Certainly, there is a reason to talk about how sexual a series gets, if only for judging what audiences it’s suitable to. But that can be done without the false division. Yuri in Japan gets age ratings as well, and it’s still all called yuri. At what point the line between yuri and shoujo-ai should be drawn is an open question with no real answer. Unfortunately, the fact that websites like MAL continue to prop up this division means it won’t be going away anytime soon, though I hope the wider audience can stop using it, as yuri fandom mostly has.
And last is misconception number 5: the idea that yuri is a dwindling or stagnant genre. This is possibly the least common of misconceptions but it’s one which is particularly harmful and very easy to disprove, so I figure I’ll cover it anyway.
First, it’s important to note that there are multiple ways in which a genre could be ‘dying’. Primarily, this comes down to a question of quality and a question of popularity.
Obviously, I can’t convince anyone that yuri is of a higher quality than it used to be. The greater scope of yuri stories and expansion beyond chaste schoolgirl narratives really demonstrably shows it to be in a better place from my perspective, but some would disagree with that. If you’re one of those people, there’s not much I can say.
What I can contest is the popularity of the genre. Yuri is currently growing at unprecedented rates, both in Japan and the West, both of which I’ll be addressing.
In Japan, yuri has seen consistent growth over the last decade, but now it’s finally penetrating the mainstream. New volumes of Bloom into You make it onto the weekly Oricon trackers which display the sales of top-selling manga in a given week. This is basically unheard of for yuri manga and demonstrates a level of popularity never before seen. At just 5 volumes, Bloom into You has already seen over 500,000 printed copies, which is really quite amazing, especially given the increased rates of digital manga sales which often aren’t included in these figures.

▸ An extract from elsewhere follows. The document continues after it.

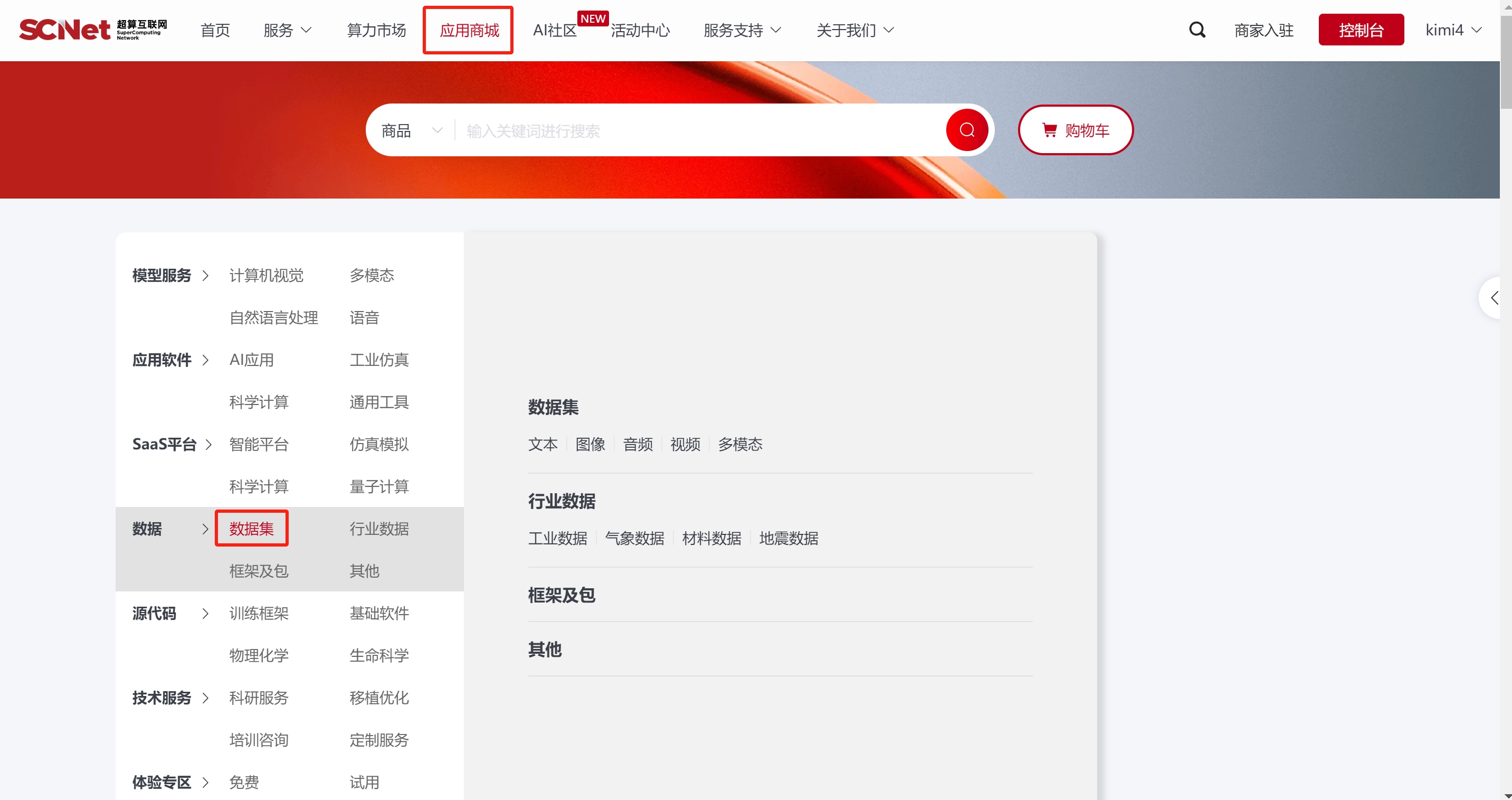Open the 气象数据 link
The height and width of the screenshot is (800, 1512).
[x=634, y=538]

Not every series is as popular and well-promoted as Bloom into You, but almost all yuri is seeing an uptick. Comic Yuri Hime went monthly last year, becoming the first yuri manga to do so. The quarterly crowdfunded magazine Galette is providing a space for many of yuri’s most talented mangaka. And yuri is seeing more and more series show up in magazines targeted at general audiences, getting published in magazines aimed at all 4 major demographics. Pixiv and other online sites are allowing amateurs to get more and more attention. Yuri shelves are beginning to show up in bookstores, where previously they took up a small part of the BL shelves. Yuri is simply on a massive rise.

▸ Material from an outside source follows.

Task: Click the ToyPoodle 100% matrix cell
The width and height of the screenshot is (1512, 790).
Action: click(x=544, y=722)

And the same applies in the West. Where previously we’d maybe get a yuri manga licensed once a year at most, things have changed drastically. Seven Seas’ long-time bid to publish popular yuri finally paid off with Girl Friends, soon allowing them to expand with manga like Citrus and now they’re a reliable publisher for a great many yuri manga. Other companies like Yen Press and Viz are also getting into the yuri business and based on the fact that they continue to license series, they seem to be enjoying success.
Suffice it to say, yuri is more alive than ever and is on the verge of becoming a truly mainstream genre. I wouldn’t be shocked to see a few more yuri magazines pop up in the next couple years because we’ve finally reached the point where multiple can be reliably maintained at the same time.
All of these misconceptions contribute to an image of the yuri genre which is vastly distorted from its real form. I can’t pretend that this video is somehow going to fix all of these issues, but I hope you can take the information I provided here and spread it beyond the reach of this piece. If we all do our part, we can contribute to making yuri a better-understood genre.